А вот сантиметровые шрамы на перепонке между большим и указательным пальцем левой руки — с «Дредноута», где я постоянно терял контроль над устричным ножом, и тупое лезвие срывалось с раковины, чтобы погрузиться в мою ладонь. Ранки на костяшках так многочисленны, и так часто открываются и закрываются, что я уже не упомню, когда получил любой из многослойных шрамов. Знаю, что один из них — от жира вареной утки в «Сапперклаб», а остальные приходят и уходят: они, как слои мостовых древнего города, свидетельствуют о сменявших друг друга кухнях. Средний палец на правой руке у первого сустава, служивший, чтобы направлять лезвие ножа, я резал столько раз, что там наросла толстая кожистая мозоль, вечно мешающая, когда я в спешке нарезаю овощи. Приходится быть осторожным. Кончики пальцев окрашены свекольным соком (вчера дежурным блюдом был горячий борщ), а поднося пальцы к носу, я чувствую запах копченой лососины и рубленного шалота с намеком на корочку сыра морбье.
Он ступнях даже говорить не буду.
Двадцать семь лет прошло с тех пор, как я, развязный и длинноволосый, вошел в кухню «Дредноута» с мыслью, что можно бы малость и поработать за деньги. Двадцать шесть лет после унизительной для меня сцены в «Марио», когда я взглянул на многострадальные руки Тайрона и решил, что хочу такие же. Не знаю, кто сказал, что у всякого мужчины к пятидесяти годам такое лицо, какого он заслуживает, но свои руки я несомненно заслужил. И продержусь еще несколько лет.

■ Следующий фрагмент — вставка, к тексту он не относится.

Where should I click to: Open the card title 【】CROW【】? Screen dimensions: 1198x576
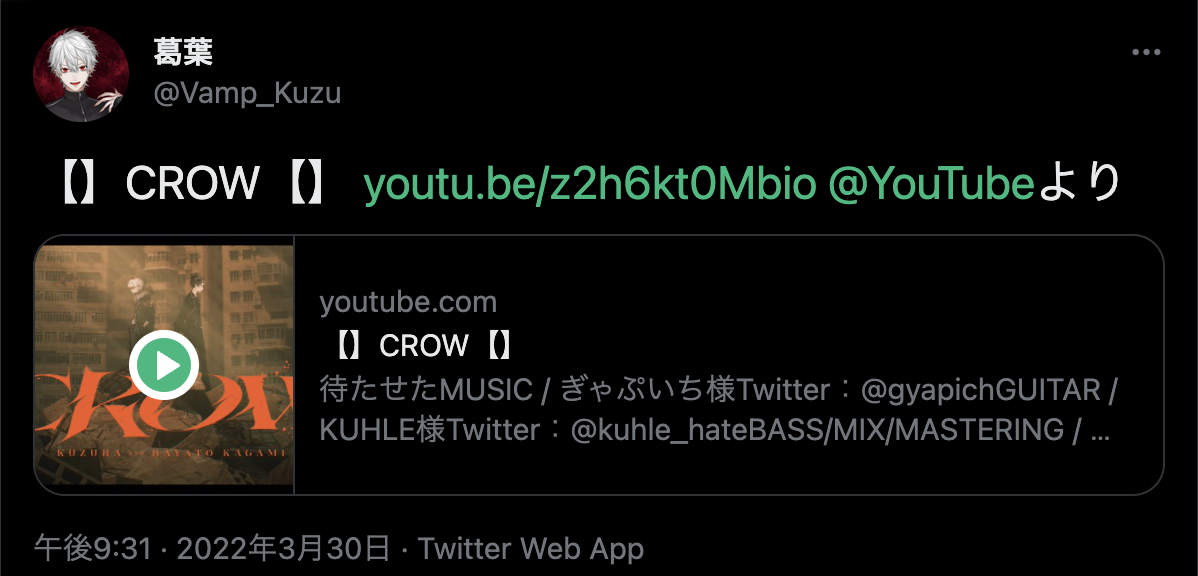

Долго ли я намерен продолжать?
Не знаю. Видите ли, я люблю эту жизнь.
Я люблю подогревать утиный конфит, saucisson de canard, confit gizzard, saucisson de Toulouse, poitrine и утиный жир с этими восхитительными бобами tarbais, переливать его ложкой в глиняный кувшин и присыпать крошками. Я люблю выкладывать горкой картофельное пюре с луком шалот, лесные грибы, ris de veau, славный высокий ярко-зеленый салат для гарнира и поливать тарелку идеально однородным соусом с помощью любимой ложки. Я радуюсь, видя лицо своего босса, когда готовлю свой особый pot-au-feu — люблю видеть на нем чистую радость, когда он берет тяжелую миску с копытцами, лопатками и хвостами, с простой вареной репой, картошкой и морковью, которые выглядят как раз так, как надо. Я люблю видеть его лицо и лицо Пино, когда он видит миску превосходного спагетти алла китарра — с таким же лицом я смотрю на говядину Скотта Брайана или на тарелку превосходных устриц. Я вижу на лицах изумление, как у малыша, которого отец на пляже взял на глубину, и это всегда прекрасно. На минуту или на секунду гримаса циничного, усталого от жизни, безжалостного и жалкого ублюдка, какими становимся мы все, исчезает, столкнувшись с чем-то столь простым, как тарелка еды. Эта картина помогает идти дальше по этой дороге.
Лежа в постели с шестой или седьмой за утро сигаретой, я гадаю, чем, черт возьми, сегодня заняться. Ах да, у меня эта писанина! Но это же не настоящая работа, правда? В ней есть что-то ненадежное и… бесчестное. Зарабатывать тем, что пишешь! В любых записях есть что-то предательское. Даже холодное перечисление фактов — что мне явно не по силам — это не сами факты. И события при пересказе как-то уменьшаются в размере. Идеальная порция буйабесса, та первая, полная смысла устрица из бухты Аркашон — они теряют в цене, тускнеют в памяти, когда я их описываю. То, что я что-то пропускаю или плохо описываю, как, например, приключения потрясающего Стивена Темпела или день моей жизни — не столь важно. Наше движение во времени и пространстве мельчает в сравнении с отварным мясом в бульоне, пахнущем шафраном, чесноком, рыбьей костью и перно.